To evaluate the distribution of treated cells on the basis of cell cycle properties, treated cells were washed twice with ice-cold PBS, collected by centrifugation and fixed in 70% (v/v) ethanol at 4°C for 2h. After fixation, the cells were treated with 1ml propidium iodide staining buffer (0.1% Triton X-100, 100μgml−1 RNase A, 80μgml−1 propidium iodide in PBS) at 37°C for 30min. Cells were detected using a cytofluorometer, and analysed by FACScan and CellQuest program (Becton Dickinson). The experiment was performed twice in duplicates, and the average results from one experiment are presented in Table 1.
All animal experimental protocols were approved by the Institutional Animal Care Committee of the University of Chicago. U87MG cells (0.3 × 106 cells per mouse) were injected intracranially into the right lobe of 5- to 6-week-old female BALB/c nu/nu mice (n=13 per group). Four days after injection of tumour cells, few mice were killed to check for tumour growth. After the tumour was confirmed, the mice were randomized and treated with five consecutive intraperitoneal (i.p.) injections of TMZ (70 or 10mgkg−1 body weight in 100μl) along with 5μl solution containing either AdWT or CRAd-S-pk7 at a dose of 3 × 109 vp per mouse injected (one or two injections). The health of each group was carefully monitored and symptom-free survival time was noted. Sick animals were killed to avoid pain and suffering. One animal from each group was killed every 15 days, unless they needed to be killed due to deteriorating health to examine Intracranial (i.c.) tumour and analyse brain tissue. Brain tissues were fixed in 10% formalin, embedded in paraffin, and then cut into 5μm thick sections or used for tissue microarrays. DNA was isolated from 5mm thick tissue section and processed for detection of adenoviral expressions by quantitative PCR using E1A primers and normalised to GAPDH.

- [Excerpted records]:

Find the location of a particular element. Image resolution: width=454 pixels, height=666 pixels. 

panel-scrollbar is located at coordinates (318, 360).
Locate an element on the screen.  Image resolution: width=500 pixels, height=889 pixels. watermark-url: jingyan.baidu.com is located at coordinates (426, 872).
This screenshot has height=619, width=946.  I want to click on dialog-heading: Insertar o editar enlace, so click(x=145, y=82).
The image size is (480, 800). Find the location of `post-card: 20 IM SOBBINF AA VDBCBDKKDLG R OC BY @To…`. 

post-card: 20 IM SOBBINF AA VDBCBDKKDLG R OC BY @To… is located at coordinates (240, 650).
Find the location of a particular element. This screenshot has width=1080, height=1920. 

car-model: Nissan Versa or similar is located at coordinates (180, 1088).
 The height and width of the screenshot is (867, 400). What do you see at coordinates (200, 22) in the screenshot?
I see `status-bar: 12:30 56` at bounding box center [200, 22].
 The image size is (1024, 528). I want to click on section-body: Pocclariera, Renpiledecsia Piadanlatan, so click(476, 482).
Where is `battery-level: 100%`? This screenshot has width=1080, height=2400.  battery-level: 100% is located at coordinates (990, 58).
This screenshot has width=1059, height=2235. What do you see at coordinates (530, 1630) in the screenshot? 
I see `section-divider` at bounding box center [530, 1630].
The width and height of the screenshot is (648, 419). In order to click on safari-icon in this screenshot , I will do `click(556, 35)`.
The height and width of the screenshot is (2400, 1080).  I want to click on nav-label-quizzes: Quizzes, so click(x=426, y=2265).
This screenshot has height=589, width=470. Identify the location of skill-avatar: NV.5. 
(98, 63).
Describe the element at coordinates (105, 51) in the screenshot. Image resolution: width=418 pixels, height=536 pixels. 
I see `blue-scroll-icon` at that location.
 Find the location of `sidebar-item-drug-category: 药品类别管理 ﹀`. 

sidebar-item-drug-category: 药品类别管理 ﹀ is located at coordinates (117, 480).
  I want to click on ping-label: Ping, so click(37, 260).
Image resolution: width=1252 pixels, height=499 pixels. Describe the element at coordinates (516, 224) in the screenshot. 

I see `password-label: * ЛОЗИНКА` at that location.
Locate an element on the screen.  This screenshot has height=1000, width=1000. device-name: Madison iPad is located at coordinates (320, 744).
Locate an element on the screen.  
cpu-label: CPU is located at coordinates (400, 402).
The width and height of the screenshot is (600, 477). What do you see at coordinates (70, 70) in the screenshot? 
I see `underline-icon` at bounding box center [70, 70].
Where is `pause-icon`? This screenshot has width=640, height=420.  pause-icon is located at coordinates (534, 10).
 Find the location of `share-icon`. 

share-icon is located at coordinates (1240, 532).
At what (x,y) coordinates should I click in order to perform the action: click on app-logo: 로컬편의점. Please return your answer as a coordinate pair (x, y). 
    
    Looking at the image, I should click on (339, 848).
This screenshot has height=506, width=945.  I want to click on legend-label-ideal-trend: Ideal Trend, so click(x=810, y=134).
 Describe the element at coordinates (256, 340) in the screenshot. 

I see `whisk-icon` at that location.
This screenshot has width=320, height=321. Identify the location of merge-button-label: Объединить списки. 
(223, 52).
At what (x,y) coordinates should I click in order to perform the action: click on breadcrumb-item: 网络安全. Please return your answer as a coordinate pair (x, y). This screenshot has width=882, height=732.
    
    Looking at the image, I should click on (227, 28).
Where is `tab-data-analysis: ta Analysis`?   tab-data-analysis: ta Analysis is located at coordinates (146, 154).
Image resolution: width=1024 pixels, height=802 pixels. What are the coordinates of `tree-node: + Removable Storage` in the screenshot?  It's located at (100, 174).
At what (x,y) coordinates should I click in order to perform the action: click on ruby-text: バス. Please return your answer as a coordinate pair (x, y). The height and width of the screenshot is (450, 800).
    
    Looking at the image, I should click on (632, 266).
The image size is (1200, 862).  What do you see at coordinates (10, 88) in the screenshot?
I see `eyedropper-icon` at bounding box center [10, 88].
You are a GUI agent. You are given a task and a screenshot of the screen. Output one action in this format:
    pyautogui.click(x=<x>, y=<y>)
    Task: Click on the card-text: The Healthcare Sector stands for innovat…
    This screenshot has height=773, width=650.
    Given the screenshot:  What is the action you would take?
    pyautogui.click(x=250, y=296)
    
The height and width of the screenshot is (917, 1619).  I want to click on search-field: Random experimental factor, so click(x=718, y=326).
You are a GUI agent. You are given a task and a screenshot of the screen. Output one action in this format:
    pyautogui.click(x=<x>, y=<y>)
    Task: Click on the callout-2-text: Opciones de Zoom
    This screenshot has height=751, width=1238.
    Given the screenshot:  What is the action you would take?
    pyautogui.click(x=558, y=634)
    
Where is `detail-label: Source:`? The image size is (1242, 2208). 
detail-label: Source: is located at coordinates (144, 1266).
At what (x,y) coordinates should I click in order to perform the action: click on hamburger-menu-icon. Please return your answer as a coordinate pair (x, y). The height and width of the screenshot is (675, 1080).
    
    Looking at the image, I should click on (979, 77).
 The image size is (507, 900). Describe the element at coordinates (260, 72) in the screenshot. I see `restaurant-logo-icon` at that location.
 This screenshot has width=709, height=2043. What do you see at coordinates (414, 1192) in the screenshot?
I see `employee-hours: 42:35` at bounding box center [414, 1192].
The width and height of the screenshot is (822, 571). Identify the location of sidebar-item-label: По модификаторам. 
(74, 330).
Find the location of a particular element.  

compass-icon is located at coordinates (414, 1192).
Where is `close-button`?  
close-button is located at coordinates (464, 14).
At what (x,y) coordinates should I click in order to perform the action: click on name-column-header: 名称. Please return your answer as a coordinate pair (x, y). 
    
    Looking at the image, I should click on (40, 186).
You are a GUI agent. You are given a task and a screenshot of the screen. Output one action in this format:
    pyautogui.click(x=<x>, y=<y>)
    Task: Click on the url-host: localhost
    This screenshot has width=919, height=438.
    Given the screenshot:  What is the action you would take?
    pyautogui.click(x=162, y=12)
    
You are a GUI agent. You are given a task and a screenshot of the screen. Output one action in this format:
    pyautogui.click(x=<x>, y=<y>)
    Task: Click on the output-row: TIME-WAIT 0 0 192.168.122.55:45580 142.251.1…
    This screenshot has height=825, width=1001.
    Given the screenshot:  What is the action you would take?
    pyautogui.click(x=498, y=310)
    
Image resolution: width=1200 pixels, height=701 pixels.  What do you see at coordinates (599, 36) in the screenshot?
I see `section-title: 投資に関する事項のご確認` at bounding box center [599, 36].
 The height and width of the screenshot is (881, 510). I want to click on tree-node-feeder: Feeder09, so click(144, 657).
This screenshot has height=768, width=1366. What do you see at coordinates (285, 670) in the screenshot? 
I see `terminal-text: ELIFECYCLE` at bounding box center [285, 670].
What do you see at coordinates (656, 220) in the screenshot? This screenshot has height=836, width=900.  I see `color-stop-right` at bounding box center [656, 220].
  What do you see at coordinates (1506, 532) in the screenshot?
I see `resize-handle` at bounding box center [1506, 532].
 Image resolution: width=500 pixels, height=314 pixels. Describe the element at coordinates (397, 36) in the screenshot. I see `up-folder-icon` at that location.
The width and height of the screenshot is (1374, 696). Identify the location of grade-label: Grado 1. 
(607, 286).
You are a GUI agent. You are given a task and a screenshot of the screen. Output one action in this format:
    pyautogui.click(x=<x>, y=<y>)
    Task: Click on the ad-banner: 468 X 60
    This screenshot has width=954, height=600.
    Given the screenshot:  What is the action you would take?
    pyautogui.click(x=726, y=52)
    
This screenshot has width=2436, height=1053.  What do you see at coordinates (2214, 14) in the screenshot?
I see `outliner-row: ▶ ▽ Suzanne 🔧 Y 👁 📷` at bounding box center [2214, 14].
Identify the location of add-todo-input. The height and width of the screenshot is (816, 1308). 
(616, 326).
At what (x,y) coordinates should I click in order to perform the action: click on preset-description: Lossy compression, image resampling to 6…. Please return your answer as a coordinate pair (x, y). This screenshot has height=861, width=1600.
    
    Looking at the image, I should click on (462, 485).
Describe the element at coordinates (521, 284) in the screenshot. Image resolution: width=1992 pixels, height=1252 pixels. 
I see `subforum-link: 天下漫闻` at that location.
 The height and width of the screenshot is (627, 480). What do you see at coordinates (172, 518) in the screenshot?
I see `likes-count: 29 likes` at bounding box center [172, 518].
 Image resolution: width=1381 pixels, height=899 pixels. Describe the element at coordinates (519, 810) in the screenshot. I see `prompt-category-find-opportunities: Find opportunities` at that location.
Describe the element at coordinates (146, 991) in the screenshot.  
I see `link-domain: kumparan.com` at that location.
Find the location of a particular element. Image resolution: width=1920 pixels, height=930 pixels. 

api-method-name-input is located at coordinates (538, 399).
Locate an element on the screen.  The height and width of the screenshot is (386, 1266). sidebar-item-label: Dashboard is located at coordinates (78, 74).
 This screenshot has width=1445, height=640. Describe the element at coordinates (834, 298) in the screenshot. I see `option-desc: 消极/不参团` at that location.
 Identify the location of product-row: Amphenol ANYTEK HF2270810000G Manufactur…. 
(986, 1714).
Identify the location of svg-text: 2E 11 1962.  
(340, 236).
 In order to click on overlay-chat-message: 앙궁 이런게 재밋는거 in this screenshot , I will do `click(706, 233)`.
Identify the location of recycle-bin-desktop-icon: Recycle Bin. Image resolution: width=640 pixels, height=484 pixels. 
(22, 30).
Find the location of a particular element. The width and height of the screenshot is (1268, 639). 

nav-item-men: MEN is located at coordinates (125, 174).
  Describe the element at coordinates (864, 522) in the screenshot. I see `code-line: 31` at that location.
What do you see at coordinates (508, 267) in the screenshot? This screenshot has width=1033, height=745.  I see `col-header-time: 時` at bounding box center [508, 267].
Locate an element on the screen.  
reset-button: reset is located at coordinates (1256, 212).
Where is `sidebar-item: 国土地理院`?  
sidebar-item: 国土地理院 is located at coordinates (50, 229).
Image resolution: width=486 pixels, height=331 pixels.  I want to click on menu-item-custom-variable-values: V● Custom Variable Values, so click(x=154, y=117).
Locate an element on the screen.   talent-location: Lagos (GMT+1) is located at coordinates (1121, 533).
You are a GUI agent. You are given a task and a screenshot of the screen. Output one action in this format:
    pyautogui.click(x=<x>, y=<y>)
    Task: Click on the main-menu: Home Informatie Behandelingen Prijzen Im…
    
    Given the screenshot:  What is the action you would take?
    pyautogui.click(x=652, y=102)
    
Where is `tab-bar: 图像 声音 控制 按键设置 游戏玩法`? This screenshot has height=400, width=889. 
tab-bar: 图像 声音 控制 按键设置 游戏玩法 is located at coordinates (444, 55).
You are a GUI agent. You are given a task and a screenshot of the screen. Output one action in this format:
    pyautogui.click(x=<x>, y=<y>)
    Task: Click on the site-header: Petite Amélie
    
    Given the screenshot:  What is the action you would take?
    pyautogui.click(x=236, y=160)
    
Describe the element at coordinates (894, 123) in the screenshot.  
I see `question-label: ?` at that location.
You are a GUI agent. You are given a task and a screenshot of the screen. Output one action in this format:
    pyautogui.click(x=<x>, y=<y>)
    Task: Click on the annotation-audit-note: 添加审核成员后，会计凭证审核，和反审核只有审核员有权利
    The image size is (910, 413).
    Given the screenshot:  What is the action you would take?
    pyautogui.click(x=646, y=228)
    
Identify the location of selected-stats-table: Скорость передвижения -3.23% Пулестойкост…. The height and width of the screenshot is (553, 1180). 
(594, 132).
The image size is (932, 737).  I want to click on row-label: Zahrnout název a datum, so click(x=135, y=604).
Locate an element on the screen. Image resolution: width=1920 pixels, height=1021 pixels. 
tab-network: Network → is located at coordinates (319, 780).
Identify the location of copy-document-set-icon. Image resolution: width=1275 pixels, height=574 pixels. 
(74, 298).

- [Requirement 1]: Reproduce the stretch of the methods passage from "To evaluate the" through "in Table 1.".
- [Requirement 2]: According to the methods passage, how many mice were in each group?
The entries are separate material and have no connection to the methods passage.

- [Task response 1]:
To evaluate the distribution of treated cells on the basis of cell cycle properties, treated cells were washed twice with ice-cold PBS, collected by centrifugation and fixed in 70% (v/v) ethanol at 4°C for 2h. After fixation, the cells were treated with 1ml propidium iodide staining buffer (0.1% Triton X-100, 100μgml−1 RNase A, 80μgml−1 propidium iodide in PBS) at 37°C for 30min. Cells were detected using a cytofluorometer, and analysed by FACScan and CellQuest program (Becton Dickinson). The experiment was performed twice in duplicates, and the average results from one experiment are presented in Table 1.

- [Task response 2]: Thirteen mice per group.